Sanofis, Pipeline

Sanofi's Pipeline Candidate Faces Safety Review, Clouding Post-Dupixent Outlook

31.03.2026 - 06:15:38 | boerse-global.de

Sanofi reviews Amlitelimab's benefit-risk after rare adverse events in trials, casting doubt on the $3B potential successor to Dupixent.

Sanofi's Pipeline Candidate Faces Safety Review, Clouding Post-Dupixent Outlook - Foto: über boerse-global.de

The future of Sanofi's key pipeline asset, Amlitelimab, has encountered a hurdle. The French pharmaceutical giant is conducting a thorough review of the drug's benefit-risk profile following the emergence of rare adverse events in clinical trials. This development casts a shadow over a candidate viewed as a potential successor to the company's blockbuster drug, Dupixent.

Clinical Trials and Safety Events

During the clinical investigation of Amlitelimab for atopic dermatitis, two cases of Kaposi’s sarcoma were reported in patients with known risk factors. The first instance was identified in a preliminary analysis of the Phase 2 ATLANTIS trial. Subsequently, a second case was detected in the ongoing, still-blinded Phase 3 ESTUARY study. Sanofi promptly discontinued the Amlitelimab treatment for both individuals, who are now reported to be recovering. To date, a total of 3,778 participants across various indications have received the investigational treatment.

Billions in Potential Revenue at Stake

Market reaction to the news was muted but cautious.
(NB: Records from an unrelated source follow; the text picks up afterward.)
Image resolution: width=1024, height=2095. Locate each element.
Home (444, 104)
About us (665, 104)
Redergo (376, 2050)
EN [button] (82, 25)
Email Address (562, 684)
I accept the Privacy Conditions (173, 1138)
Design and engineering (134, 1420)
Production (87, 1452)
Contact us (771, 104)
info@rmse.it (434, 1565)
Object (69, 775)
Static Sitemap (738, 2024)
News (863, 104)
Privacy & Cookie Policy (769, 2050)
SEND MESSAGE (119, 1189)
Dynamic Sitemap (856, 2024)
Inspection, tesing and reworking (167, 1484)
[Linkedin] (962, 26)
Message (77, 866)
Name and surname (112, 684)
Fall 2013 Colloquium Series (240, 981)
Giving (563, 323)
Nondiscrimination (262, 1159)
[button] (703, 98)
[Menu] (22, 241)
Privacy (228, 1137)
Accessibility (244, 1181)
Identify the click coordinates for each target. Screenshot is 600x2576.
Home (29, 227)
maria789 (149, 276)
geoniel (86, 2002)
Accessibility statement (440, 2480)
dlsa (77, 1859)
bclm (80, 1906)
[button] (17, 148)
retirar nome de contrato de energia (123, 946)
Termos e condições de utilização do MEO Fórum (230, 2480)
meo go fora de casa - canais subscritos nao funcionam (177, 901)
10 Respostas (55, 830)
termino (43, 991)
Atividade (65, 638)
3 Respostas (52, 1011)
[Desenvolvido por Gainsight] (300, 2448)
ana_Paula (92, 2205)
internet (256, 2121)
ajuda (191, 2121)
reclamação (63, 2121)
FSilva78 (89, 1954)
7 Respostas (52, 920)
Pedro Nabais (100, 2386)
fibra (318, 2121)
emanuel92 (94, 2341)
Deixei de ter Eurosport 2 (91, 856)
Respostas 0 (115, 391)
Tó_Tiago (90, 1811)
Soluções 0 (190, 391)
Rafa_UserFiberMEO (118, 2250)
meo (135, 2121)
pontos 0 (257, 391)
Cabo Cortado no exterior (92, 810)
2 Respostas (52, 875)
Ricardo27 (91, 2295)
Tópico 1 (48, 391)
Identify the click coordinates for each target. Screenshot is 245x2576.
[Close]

Sanofi shares concluded trading on Monday at €81.15. This price level underscores a weaker medium-term performance, with the stock down approximately 17% over a 12-month period.

Should investors sell immediately? Or is it worth buying Sanofi?

Analysts are adopting a measured stance in light of the safety signal. UBS has maintained its "Neutral" rating on the company. The bank's analyst, Matthew Weston, currently assesses the probability of the project's commercial success at around 60%. The financial implications are significant, with expert consensus peaking peak sales potential for Amlitelimab at an estimated $3 billion.

The path forward now rests with regulatory authorities, who will scrutinize the available safety data. Should these agencies mandate adjustments to the study protocols, delays in the clinical development program would be inevitable. Such a scenario would postpone the anticipated revenue timeline for this hoped-for future therapy.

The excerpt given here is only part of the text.